It is much stronger meat than your average chicken, is our little pheassie.  It is definitely a game bird, not just willing, and packs a fair old punch. You can flavour it all over the place and I once did a tandoori pheasant that certainly had something to say for itself, or would have done had it not just been cooked at three hundred degrees.

But, to the point, you don't have to do anything much, and sometimes it is best to do nothing more than roast it off. So that is what I did. 


The bird was already cleaned, so all I needed to do was cook it. It was a medium sized birdie, so in a baster, I heated up some olive oil and unsalted butter till bubbling, then with the extracter going full blast, fried the bird on all sides till nicely brown. I then shoved the lid on and bunged it into a preheated oven at about 180° C.   That will take about half an hour to cook and should stand for another ten minutes. If you are using a thermometer, then the breasts should be around 63°C or so and the legs hotter.  Like with a chicken, turning it over halfway through cooking is not a bad idea.

Bread Sauce

I haven't done bread sauce for years and I have to wonder why. I love it!  Actually, made nice and chunky, it is good for breakfast. Make it the night before, bung it in the fridge then sorteé it up.

  • 1 shallot
  • 1 clove garlic
  • 1 slice bacon
  • 1 large slice of white bread
  • 150 mil milk
  • fresh herbs of your choice

Chop up the large shallot very finely and one clove of garlic. Cook them slowly in a small frying pan in butter for about five minutes till soft and just turning. 

Add some finely chopped fresh thyme and rosemary - or whatever herbs you like - and a bay leaf. 

Add some thinly chopped pancetta or streaky bacon and cook till the bacon is just browning.  

Now add milk. Quantity will a bit depend how much bread you are intending to add, but somewhere between 150 and 200 mil. You can always add a little more.

Once the milk is near boiling, rip up the bread into tiny chunks and stir in, simmering slowly till the bread starts breaking down. Now, just go for the thickness you prefer. Some prefer it more sauce like with the bread almost vanishing, I prefer it much chunkier. I even put the crusts in, heathen that I am. Oh, don't forget to take the bay leaf out again.

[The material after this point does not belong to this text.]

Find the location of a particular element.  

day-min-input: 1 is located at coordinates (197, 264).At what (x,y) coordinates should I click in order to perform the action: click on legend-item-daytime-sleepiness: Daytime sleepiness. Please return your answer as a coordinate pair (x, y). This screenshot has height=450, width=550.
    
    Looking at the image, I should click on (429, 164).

Probably ought to have one, wouldn't you say? 

In a mug, pour in a half cup of red wine, a quarter cup of Masala or even an Amontillado sherry, and a few cranberries. Oh, chuck a clove in there as well.

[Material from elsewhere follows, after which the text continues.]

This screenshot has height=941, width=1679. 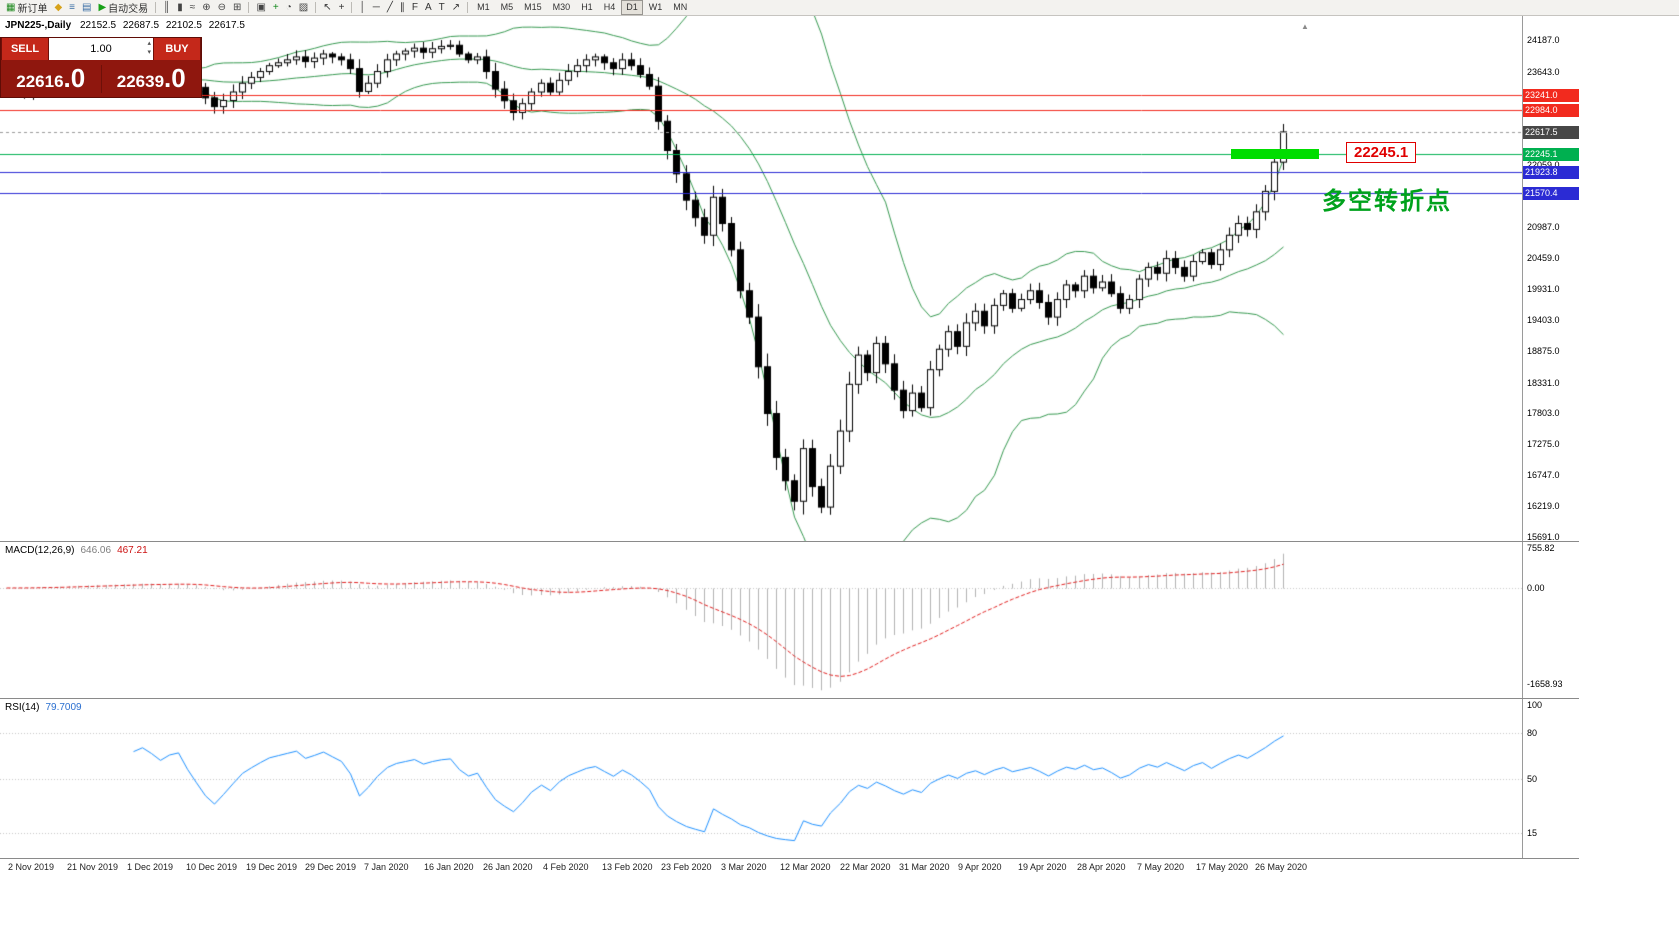 I want to click on zoom-out-button: ⊖, so click(x=222, y=8).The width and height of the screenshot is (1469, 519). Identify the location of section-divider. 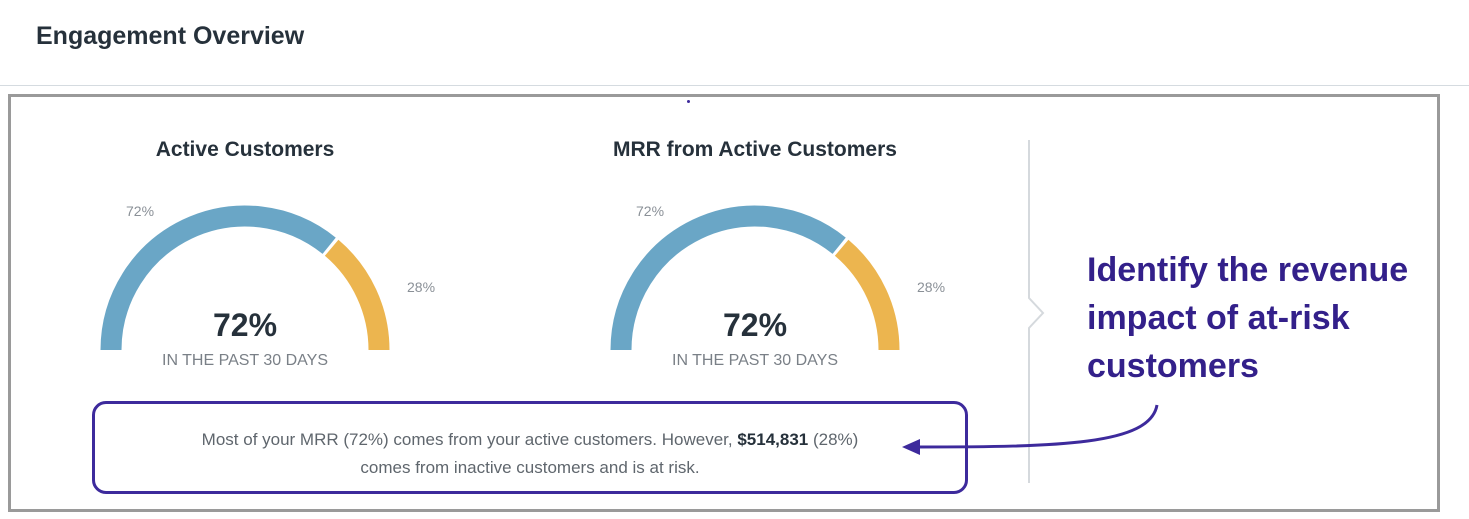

Remove the Pheasant from the oven, wrap up in foil and keep in a warm place while you finish off. 

Drain off any excess oil from the pan (keeping the nice stuff) and put it on the heat. Pour in the wine and reduce by a half.


And that is it. I served mine with sorteéd potatoes and some chard and leeks which I softened and wilted in a little olive oil and flavoured with lots of black pepper and crunchy sea salt.

What a nice way to spend a Saturday, especially finishing the wine off .... not to mention the sherry.